Je n'ai pas encore de trouver de question comme celle ci : Pourquoi plus aucun disque dur externe ne monte sur mon MacBook depuis manifestement aucun choc ni mises à jour.


Tout les disques durs externes testés étaient formater Mac.
J'en ai testé un qui se branche en port USB seulement et un autre qui possède une alim indépendante. les 2 dd fonctionnent sur d'autre Mac et sont visibles par PC.


Mon Mac Book fonctionne depuis au moins 4 ans (je l'ai acheté à un utilisateur).
Il fonctionnait très bien avant cette nouveauté : lorsque je branche un dd externe, le dd s'allume mais le Mac et même l'utilitaire de disque ne le voit pas. La loupiote du DD externe affiche rouge et il ne tourne pas normalement alors que cela fonctionne très bien sur d'autres mac.


Mes port USB fonctionne très bien (il reconnait Iphone et magnétoscope DV tout le temps).


De plus, je fais du montage vidéo tout la journée sur un Mac Book portable, est-ce possible qu'il soit épuisé au point de ne pas assez alimenter le dd externe?

◆ **Extraits des données**:
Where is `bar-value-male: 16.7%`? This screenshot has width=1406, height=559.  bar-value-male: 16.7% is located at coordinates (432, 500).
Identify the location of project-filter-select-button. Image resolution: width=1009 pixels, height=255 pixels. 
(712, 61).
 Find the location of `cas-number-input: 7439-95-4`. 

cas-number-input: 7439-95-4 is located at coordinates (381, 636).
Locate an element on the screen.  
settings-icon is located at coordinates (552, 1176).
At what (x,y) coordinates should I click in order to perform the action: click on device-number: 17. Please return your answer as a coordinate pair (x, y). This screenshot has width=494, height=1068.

* * *

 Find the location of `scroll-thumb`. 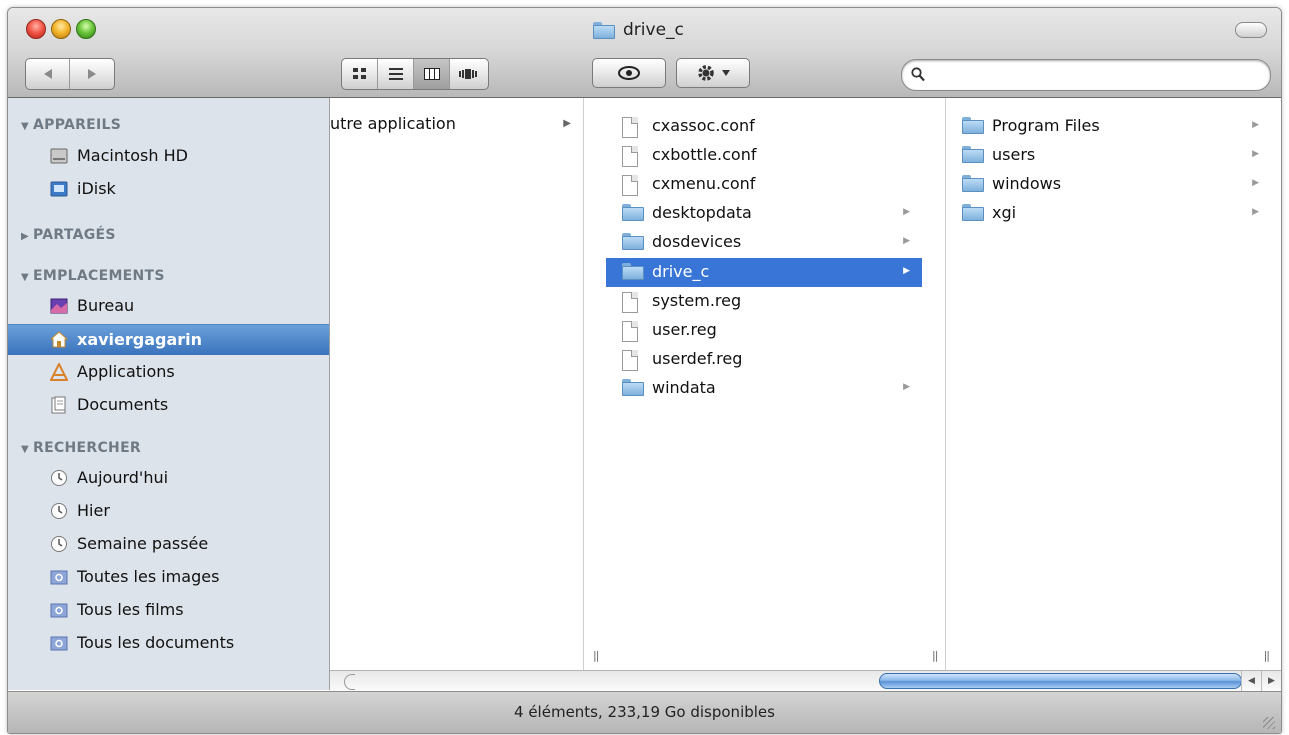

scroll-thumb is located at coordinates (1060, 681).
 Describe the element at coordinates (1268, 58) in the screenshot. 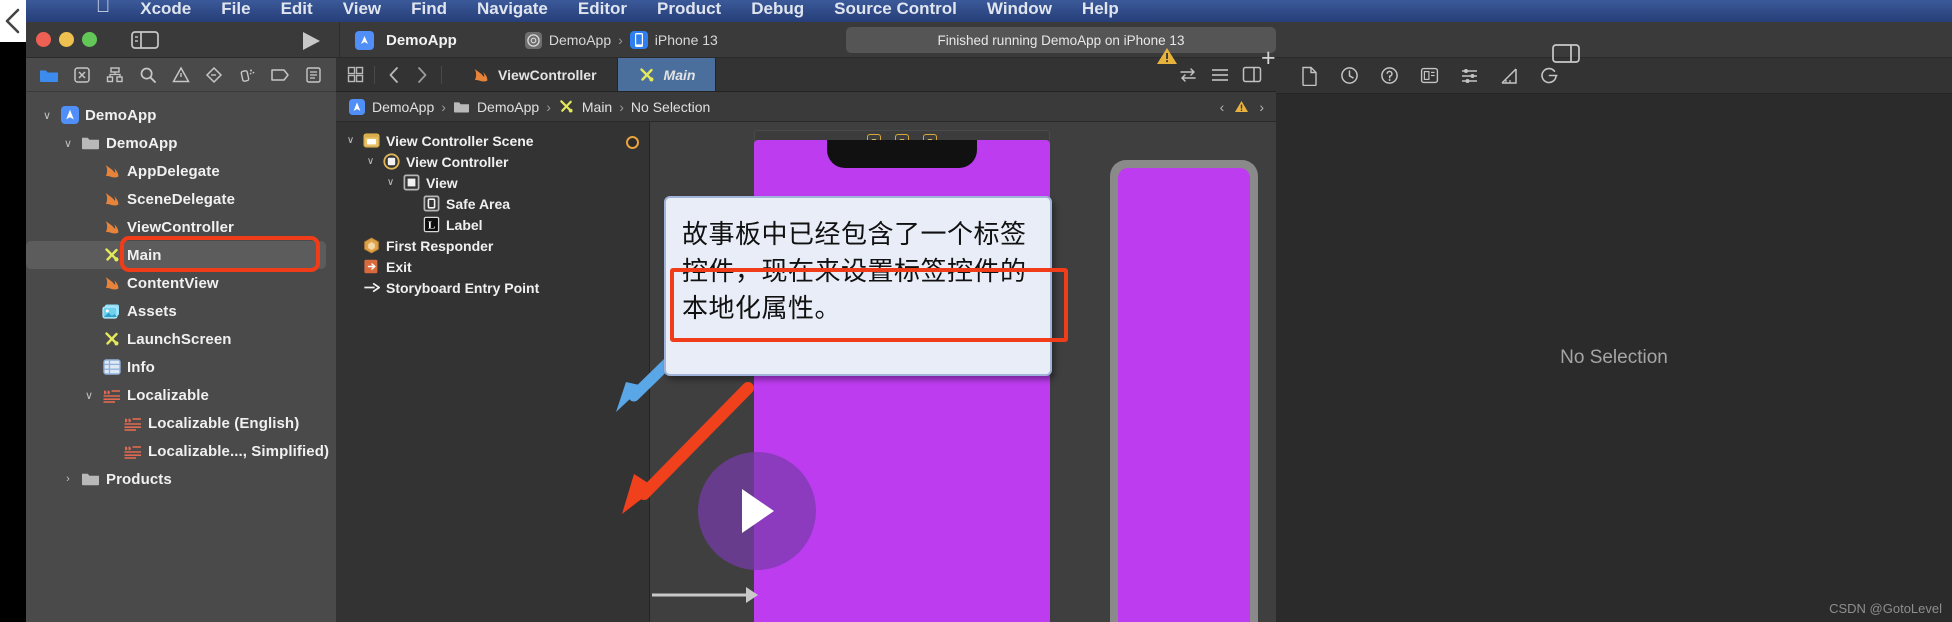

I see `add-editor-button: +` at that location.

...

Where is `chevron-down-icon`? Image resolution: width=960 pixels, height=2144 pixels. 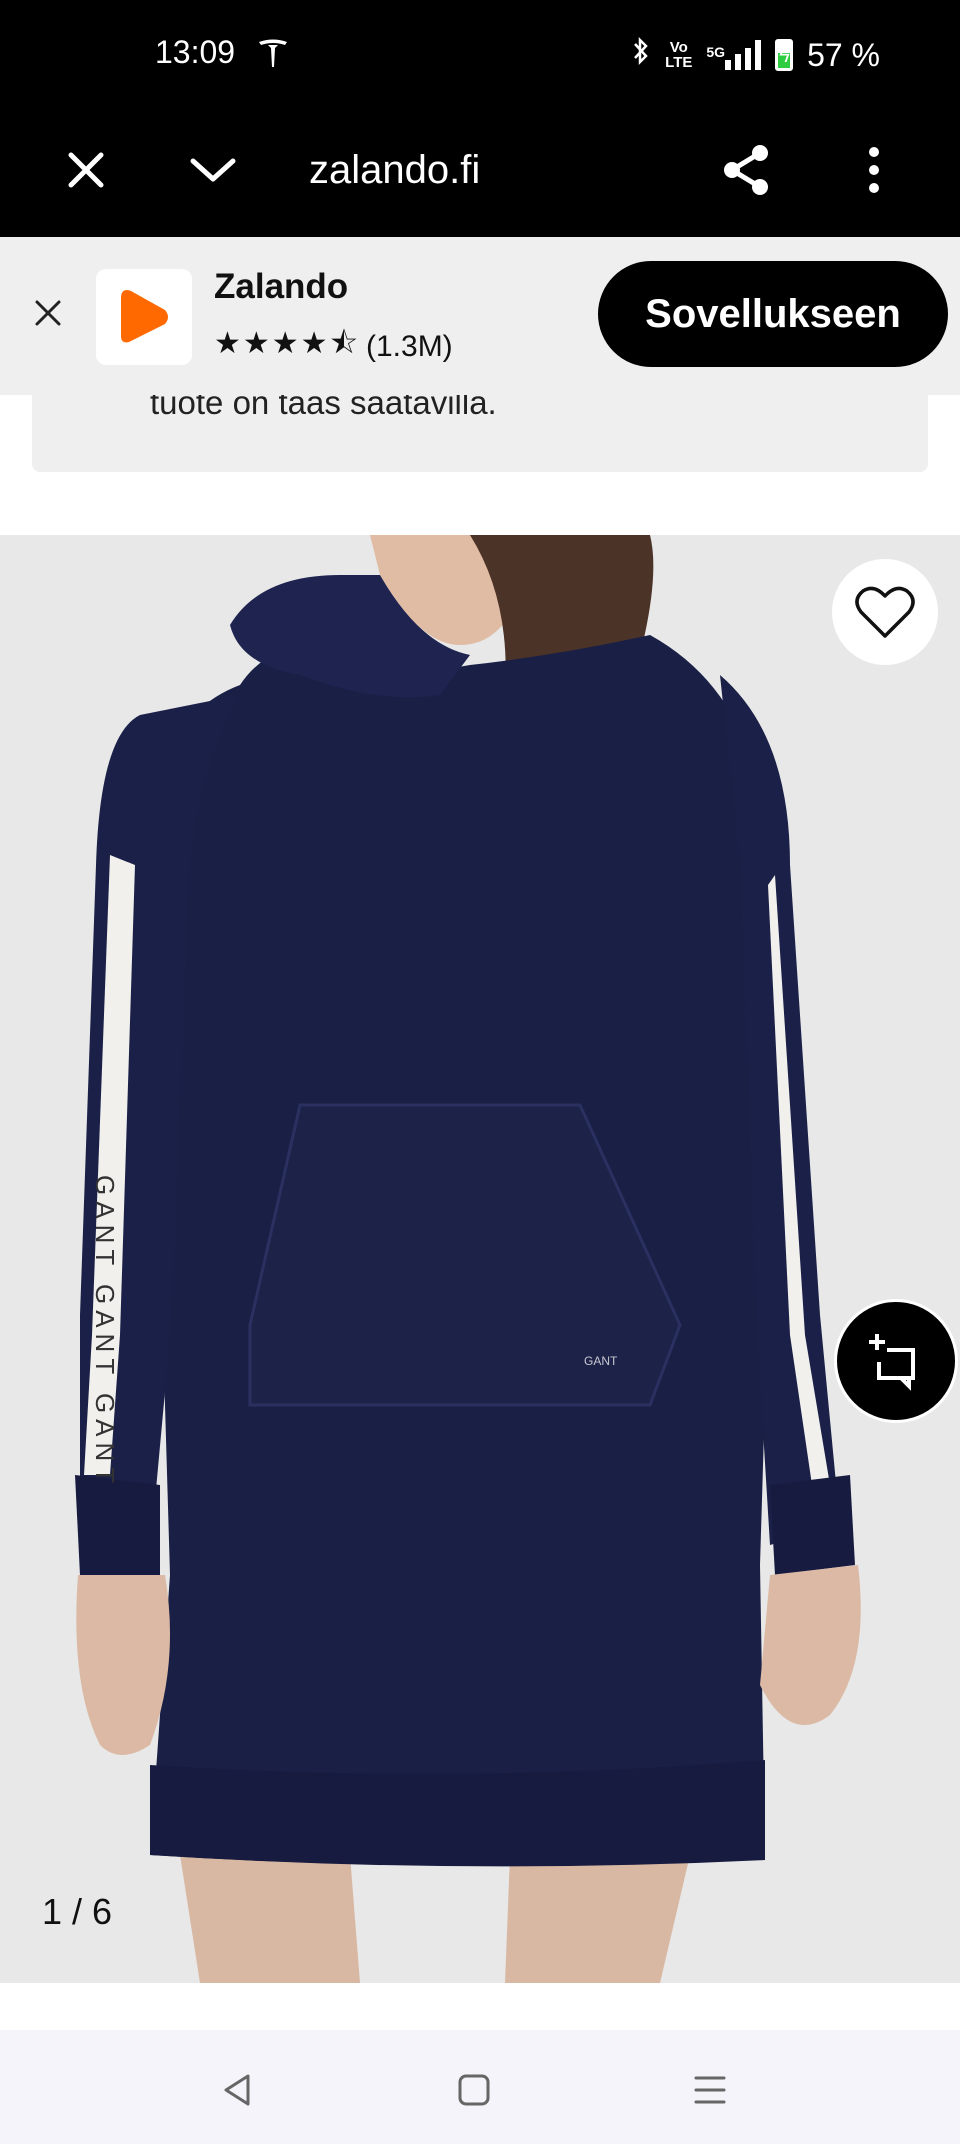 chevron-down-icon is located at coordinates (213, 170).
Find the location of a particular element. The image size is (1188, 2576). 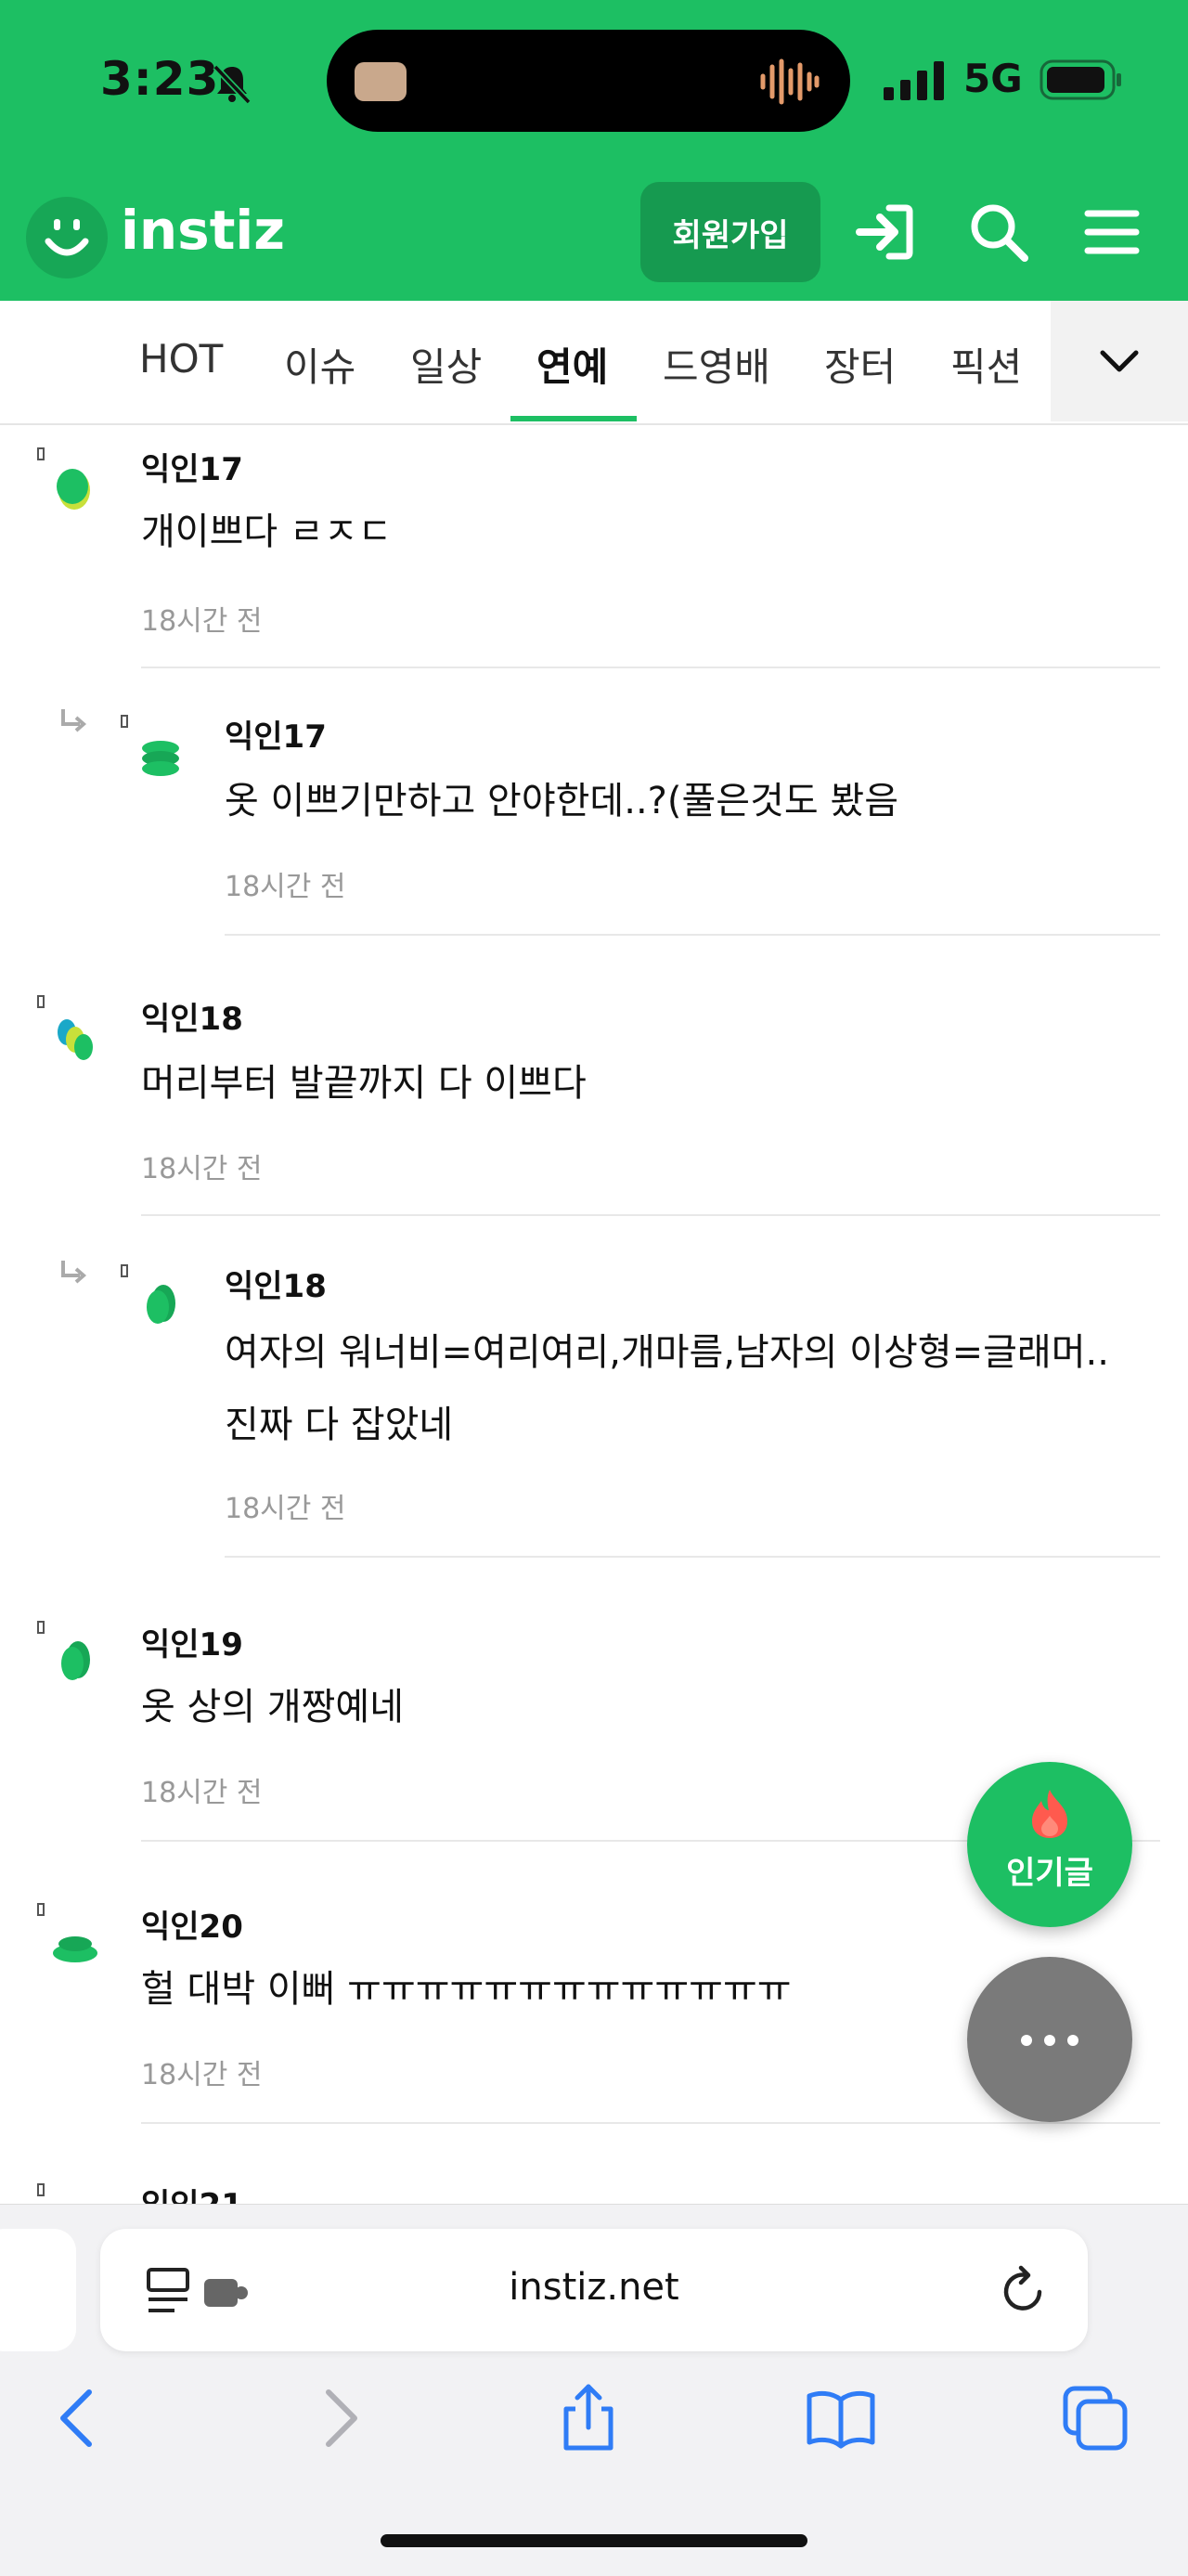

◆ **Tâches à faire**:
1. Présente en liste numérotée les lignes du listing comprises entre celle qui contient "coordinates (432, 500)." et celle qui contient "At what (x,y)", incluses, sans les lignes vides.
2. Poursuis le texte sur le MacBook qui ne reconnaît plus les disques durs externes, à partir de sa dernière phrase.

◆ **Réponses**:
1.
1. Where is `bar-value-male: 16.7%`? This screenshot has width=1406, height=559.  bar-value-male: 16.7% is located at coordinates (432, 500).
2. Identify the location of project-filter-select-button. Image resolution: width=1009 pixels, height=255 pixels. 
3. (712, 61).
4.  Find the location of `cas-number-input: 7439-95-4`. 
5. cas-number-input: 7439-95-4 is located at coordinates (381, 636).
6. Locate an element on the screen.  
7. settings-icon is located at coordinates (552, 1176).
8. At what (x,y) coordinates should I click in order to perform the action: click on device-number: 17. Please return your answer as a coordinate pair (x, y). This screenshot has width=494, height=1068.

2.
Inutile de vous préciser que la perte de cette fonctionnalité m'empêche de travailler et que je suis grave dans la m.... !


Précision inutile : J'ai un Mac Book de 2Go mémoire ram et 2Ghz mais cela n'a surement aucune importance.
J'ai la version Mac OS X 10.6, idem.



Voilà pour finir, vous êtes tous des philanthropes qui m'avaient juste alors beaucoup aider sans que je n'ai besoin de poser de questions. Si vous arrivez à résoudre ce nouveau mystère informatique, je vous kifferai en plus que je vous kiffe déjà. 




Ah c'est beau l'amour.


----------



## christophe2312 (7 Novembre 2010)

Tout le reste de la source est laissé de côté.